*Extract provided*:
#####

It's a larger issue about the data model of an ion mobility frame.

• Is the spectrum in 3D? If it has an ion mobility array of some kind it indicates this but it's hacky
• Is the m/z dimension centroided or profile? For IM instruments, historically, Bruker only exports centroids and Waters only exports profiles through ProteoWizard. Directly using new vendor bindings might differ
• Is the ion mobility dimension centroid or profile (or start/end bounded)?
• What is the ion mobility range of the frame, like the m/z range of a spectrum? (see https://github.com/ProteoWizard/pwiz/blob/master/pwiz/data/vendor_readers/Bruker/SpectrumList_Bruker.cpp#L369-L372 for example userParams in ProteoWizard)

These are missing from the ion mobility + DIA acquisition modes for mzML document located at https://docs.google.com/document/d/13TpfPOQGShp-RsDPB-FE6abLtipzopHXkLZ3jP3FAA0/edit?usp=sharing

I haven't seen many tools that do IM feature detection that write out the results in mzML without going all the way through to collapsing the IM dimension and producing flat centroid peak lists. There isn't an ecosystem of producers/consumers to justify it in the same way we produce/consume profile and centroid spectra in mzML.

We could add children of spectrum representation for each state explicitly, but that's liable to cause older software to crash. That leaves creating new spectrum attribute terms. Ideally we'd modify the semantic validator for mzML too then.

New terms:

• ion mobility frame representation is a spectrum attribute
  • ion mobility point is a ion mobility frame representation: This spectrum a single IM point scan, not a 3D spectrum. Alternatively, this is the null case where the term is just not present.
  • ion mobility profile frame is a ion mobility frame representation: This spectrum has a continuous ion mobility dimension.
  • ion mobility centroid frame is a ion mobility frame representation: This spectrum has a centroided ion mobility dimension.
  • ion mobility feature frame is a ion mobility frame representation: This spectrum has some structured ion mobility dimension. (semantics TBD)
• lowest observed ion mobility is a ion mobility frame representation
• highest observed ion mobility is a ion mobility frame representation

I slapped together an example using a timsTOF data file I had lying around: ims_example.mzML.gz that was converted using ProteoWizard in 3D format.

By index:

• 0 - The unprocessed spectrum as produced by ProteoWizard with some userParams added. The m/z dimension is centroided, but the ion mobility (IM) dimension is in profile mode so I marked it as ion mobility centroid frame ion mobility profile frame.

#####

*Stored rows*:
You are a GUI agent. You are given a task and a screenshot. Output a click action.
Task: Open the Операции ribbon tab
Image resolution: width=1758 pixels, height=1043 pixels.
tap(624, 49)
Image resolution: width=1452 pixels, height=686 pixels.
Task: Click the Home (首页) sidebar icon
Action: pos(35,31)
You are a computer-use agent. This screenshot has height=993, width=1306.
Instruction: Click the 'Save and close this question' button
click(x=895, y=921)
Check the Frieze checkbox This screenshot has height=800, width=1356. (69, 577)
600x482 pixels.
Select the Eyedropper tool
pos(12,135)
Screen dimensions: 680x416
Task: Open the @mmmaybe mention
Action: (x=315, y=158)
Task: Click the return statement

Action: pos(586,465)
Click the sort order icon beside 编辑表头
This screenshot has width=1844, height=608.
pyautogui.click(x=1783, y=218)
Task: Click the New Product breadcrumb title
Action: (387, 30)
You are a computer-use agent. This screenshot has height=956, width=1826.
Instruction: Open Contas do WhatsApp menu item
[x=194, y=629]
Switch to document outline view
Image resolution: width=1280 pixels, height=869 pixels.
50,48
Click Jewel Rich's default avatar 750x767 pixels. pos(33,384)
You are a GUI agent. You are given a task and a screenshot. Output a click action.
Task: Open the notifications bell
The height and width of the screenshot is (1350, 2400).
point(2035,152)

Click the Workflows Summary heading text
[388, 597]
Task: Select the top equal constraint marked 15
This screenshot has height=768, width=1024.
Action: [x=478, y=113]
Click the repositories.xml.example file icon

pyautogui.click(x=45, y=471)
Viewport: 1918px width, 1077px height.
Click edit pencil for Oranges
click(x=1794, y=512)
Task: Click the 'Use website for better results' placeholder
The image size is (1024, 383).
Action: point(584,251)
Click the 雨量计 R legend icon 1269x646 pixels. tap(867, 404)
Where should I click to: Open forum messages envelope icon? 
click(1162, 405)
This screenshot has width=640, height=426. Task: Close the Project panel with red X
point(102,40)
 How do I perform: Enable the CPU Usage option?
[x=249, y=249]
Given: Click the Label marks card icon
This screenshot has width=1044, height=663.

#####

*Exercises to complete*:
[1] In the post on ion mobility frames, why does the writer turn to new spectrum attribute terms instead of explicit children of spectrum representation for each state?
[2] Write out the part of the post on ion mobility frames from "I slapped together" up to and including "mobility profile frame.".
The items come from a different source than the post on ion mobility frames.

*Task-by-task results*:
[1] Adding explicit children of spectrum representation for each state would be liable to cause older software to crash. That leaves new spectrum attribute terms as the remaining option.

[2]
I slapped together an example using a timsTOF data file I had lying around: ims_example.mzML.gz that was converted using ProteoWizard in 3D format.

By index:

• 0 - The unprocessed spectrum as produced by ProteoWizard with some userParams added. The m/z dimension is centroided, but the ion mobility (IM) dimension is in profile mode so I marked it as ion mobility centroid frame ion mobility profile frame.